● EXCERPT PROVIDED
Located in the beautiful Derwent Valley, Tasmania

Friday, May 25, 2012

new in store...grainsack cushions, wool blanket cushions & more

My mum has had a very busy last few weeks making our latest range of grainsack linen cushions and also our winter wool range!  Each cushion is made with love and pride, and I am very proud of her for all her hard work.

The latest grainsack cushions have ties at the side with an internal linen flap for hiding the feather cushion insert. And you all know how much I love blue stripes! Above is a double dark blue stipe running the length of the cushion. 

This is a lighter blue grainsack linen with the stripes running the vertical of the cushion, again with the ties.

Here are the three types of stripes that are available, they are backed in a soft neutral linen and there are two of each design.  

These are a lovely pale blue square grainsack cushions.  The blue is so sweet. 

And our depleted stocks of red striped cushions have been replenished!  A nice simple bright red stripe running the length of the cushions.  There are four of these. 

The winter wool blanket range of cushions is definitely making me feel very cosy.   I am thinking hot chocolate, wood fire, a good novel, rain beating on the windows...I am sure you get the idea.  These cushions above are made with vintage English wool fabric and a neutral ribbed lambswool as a contrast.  Vintage wooden buttons. 

Of the winter range, these cushions above are possibly my favourites, but I can't quite decide.  These are made from vintage English wool blanket fabric in a grey colour and my clever Mum has hand-dyed the contrasting red blanket.  They are just divine. 


These are made from a soft dove grey English wool fabric and are contrasted with an English wool in a purple colour with vintage purple buttons.

I have displayed four of the winter cushions in an antique leather case. 

I would love to hear which is your favourite, if you have one.  Or are you like me who can't decide?  I totally understand. 

These cushions are also a new range for our store.  They have been made from antique French monogrammed panels and are edged in a vintage neutral linen. 

I have a current fettish for French monograms.  The monogram tells a story, perhaps of a young Parisienne preparing for her future home?  I even wonder about the initials, was this young girl Eleanor? Elise? Emilie?

● ENTRIES PROVIDED
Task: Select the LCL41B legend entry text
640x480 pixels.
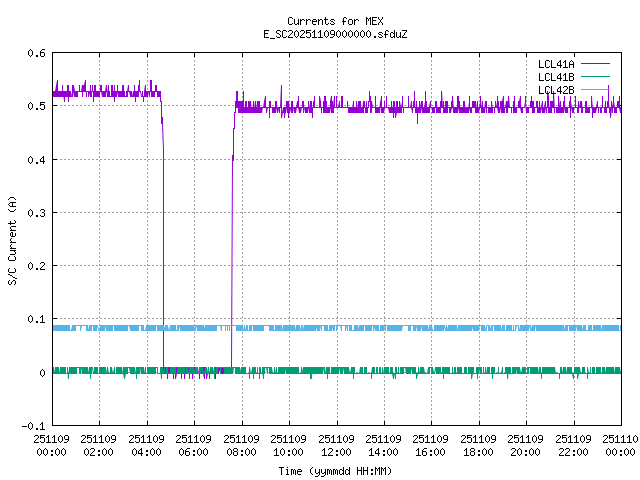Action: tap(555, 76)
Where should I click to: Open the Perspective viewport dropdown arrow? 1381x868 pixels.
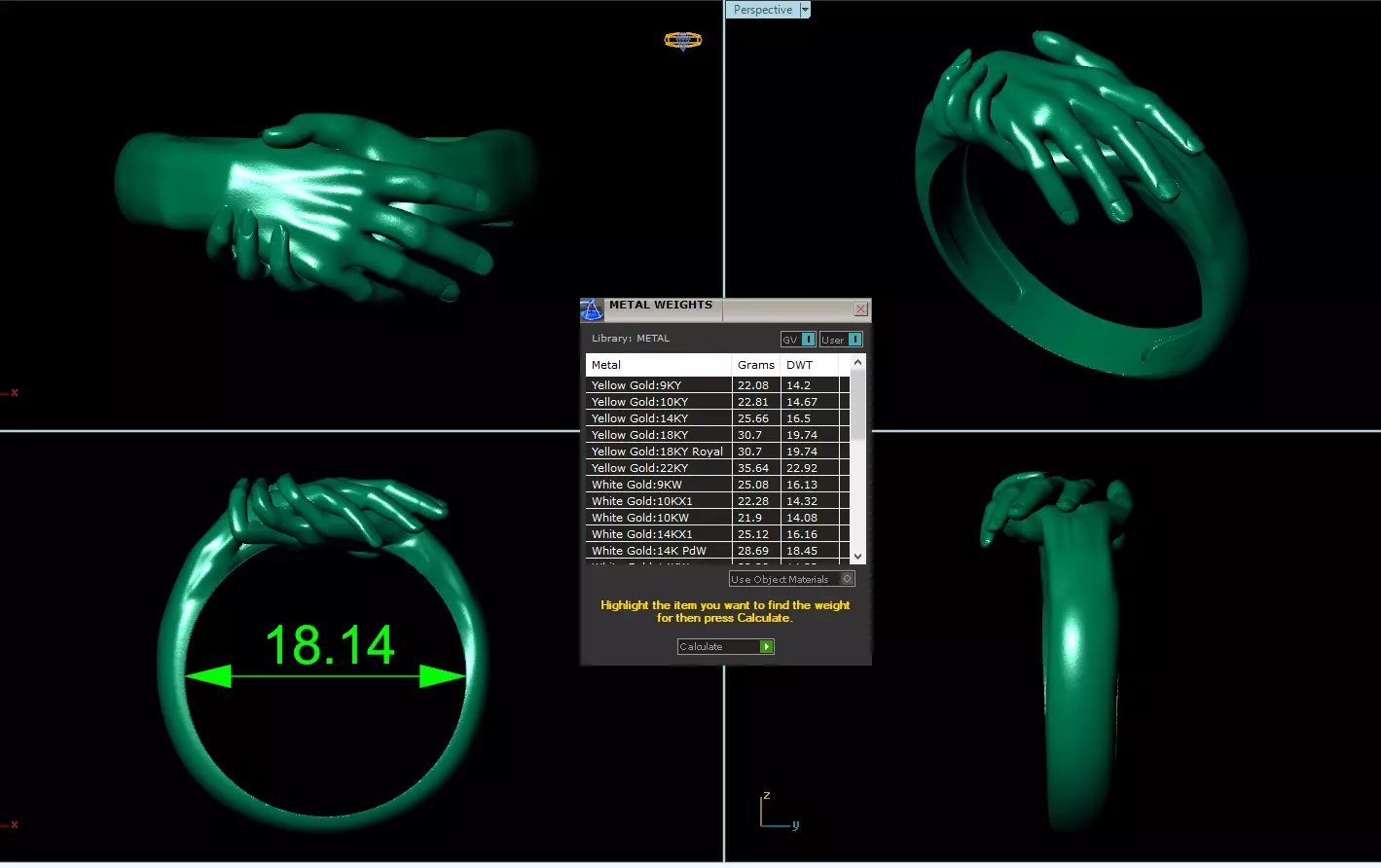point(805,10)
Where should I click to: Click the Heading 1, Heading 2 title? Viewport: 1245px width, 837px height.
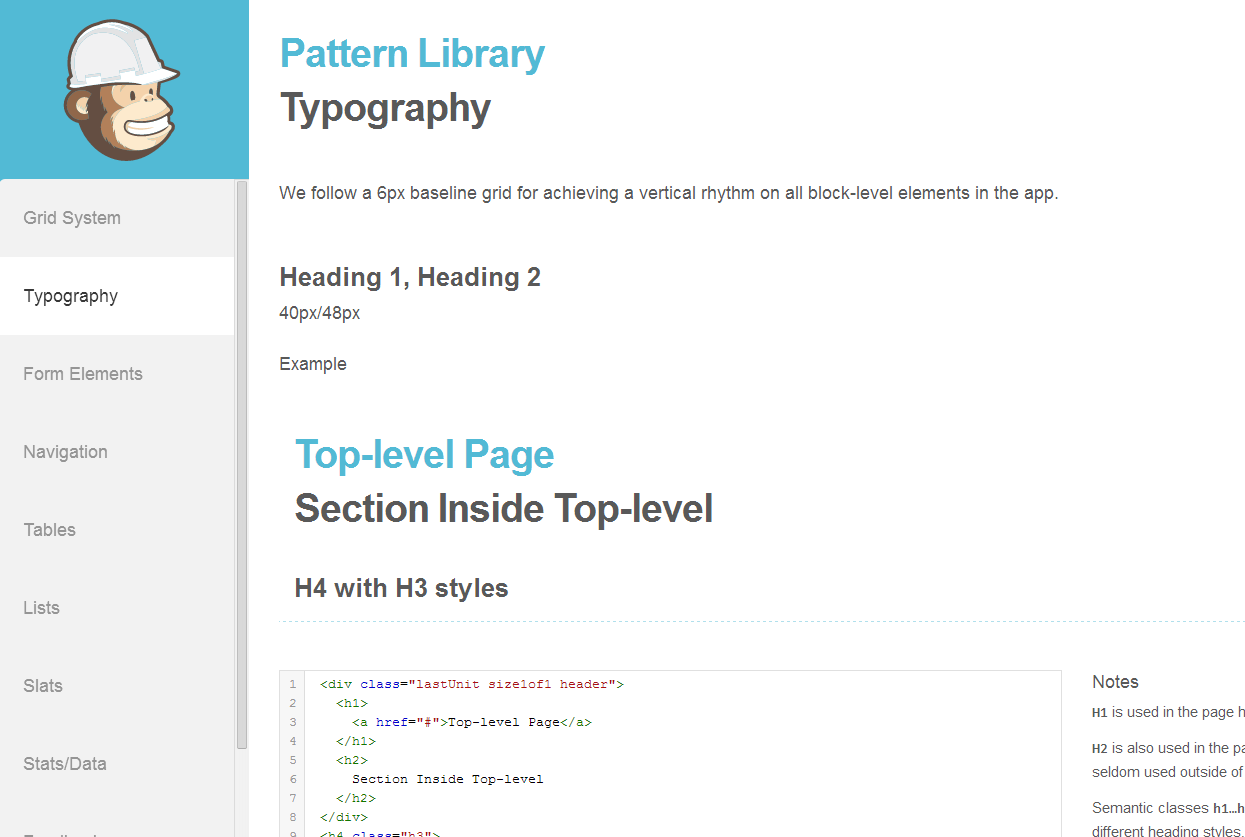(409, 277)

● INSTRUCTIONS TO FOLLOW
Could you set down, word for word, the stretch of the cushion post above from "And our depleted" through "four of these."?

● SOLUTION BELOW
And our depleted stocks of red striped cushions have been replenished!  A nice simple bright red stripe running the length of the cushions.  There are four of these.